At AIR Worldwide Inc., Eqecat's rival, Peter Dailey, director of AIR's atmospheric sciences, says his company's message to clients has always been the same. While there are some "key drivers" of hurricane activity, he says, there are just too many factors involved in trying to gauge whether a storm will make landfall.
It's hard enough to accurately predict how many hurricanes any given season will spawn. But to predict the number of landfalls brings in a whole other set of variables. "Landfall in itself has its own climate factors that enter into the likelihood," says Dailey.
The difficulty with which to predict the number of hurricanes, of course, never stops the forecasting industry from issuing bulletins every spring on the number of storms expected during the upcoming Atlantic hurricane season. "What happened this season is I don't know of any example of a seasonal forecast that did not predict elevated levels of activity," says Dailey. "They all did."
Those forecasts, left to experts with government weather offices like the National Oceanographic & Atmospheric Administration's National Hurricane Center, and researchers employed by hurricane research departments like the ones located at Colorado State or University College London, predicted an active 2006 season.
The forecasters concluded the season would be active because of the idea that warmer-than-average sea surface temperatures in the Atlantic would persist, says Dailey.
Manuel Lonfat, senior meteorological modeler with Risk Management Solutions Inc., says it's important to remember that forecasters use statistical, not meteorological, methods to predict the Atlantic hurricane season.
Statistical methods make use of historical data to determine relationships between the state of the climate and hurricane activity.

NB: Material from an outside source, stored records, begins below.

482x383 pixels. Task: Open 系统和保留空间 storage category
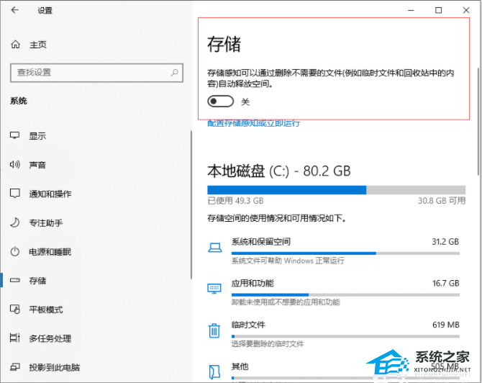coord(260,242)
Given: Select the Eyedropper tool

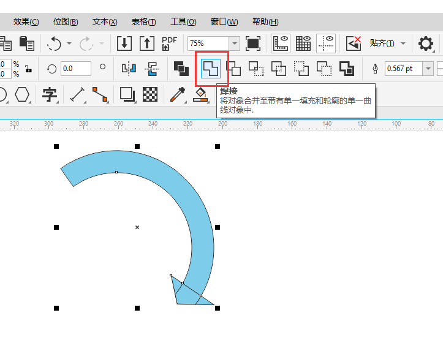Looking at the screenshot, I should tap(177, 94).
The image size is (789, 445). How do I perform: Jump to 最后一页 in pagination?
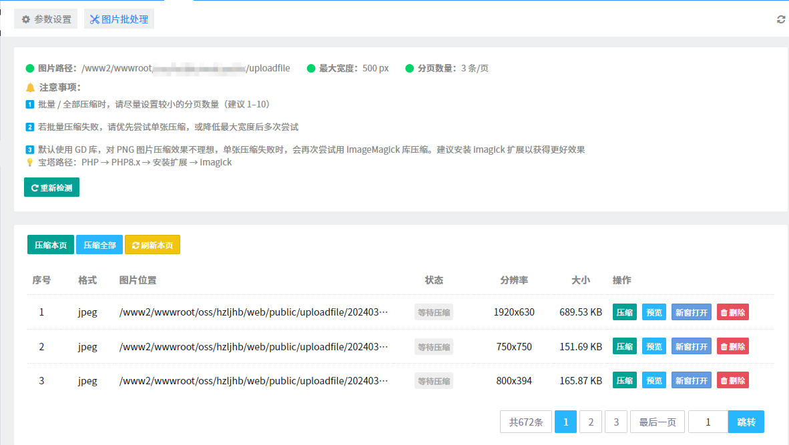click(657, 422)
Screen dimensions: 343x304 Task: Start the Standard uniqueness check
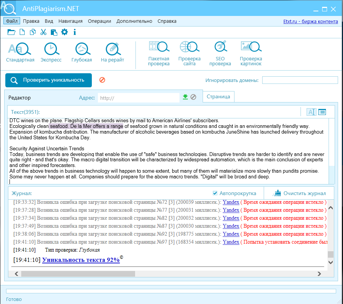tap(20, 52)
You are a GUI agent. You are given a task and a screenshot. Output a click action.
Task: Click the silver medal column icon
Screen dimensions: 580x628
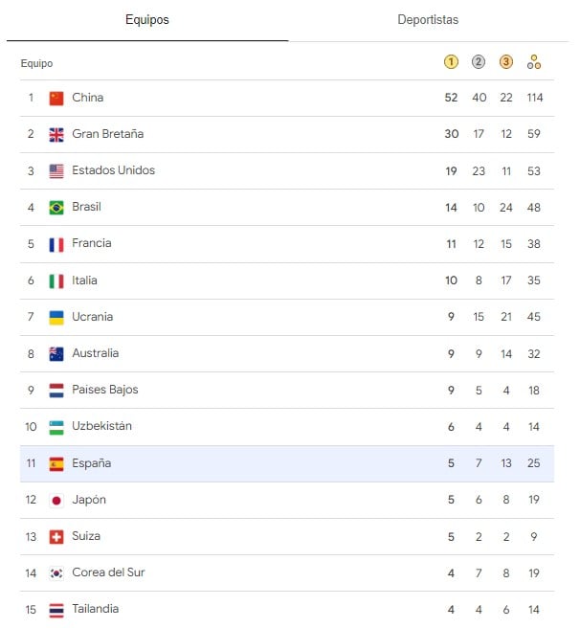point(479,63)
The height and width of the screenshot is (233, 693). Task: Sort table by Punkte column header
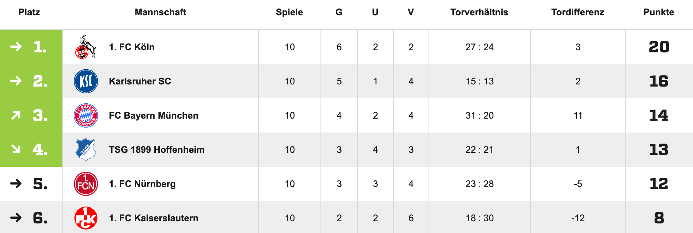pyautogui.click(x=658, y=12)
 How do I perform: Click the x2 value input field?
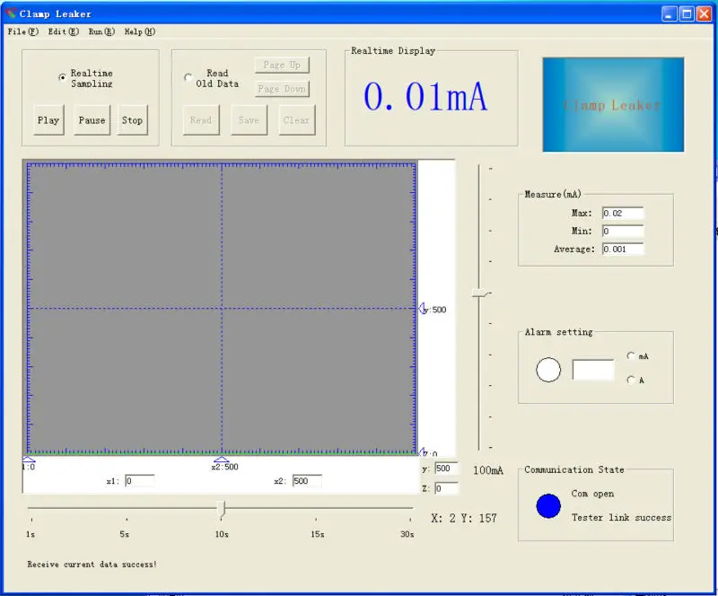click(307, 480)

Using those relationships, forecasters make predictions about hurricane activity for the upcoming season.
Still, those environmental conditions are difficult to predict, says Lonfat.
But the forecasting world may soon change. Some researchers have started using methods based on models that compute the future state of the climate from the current state by solving the equations of motion, according to Lonfat.
"Although very promising, such methods are still in early stages of development, when it comes to their application to seasonal forecasting of hurricanes," he says.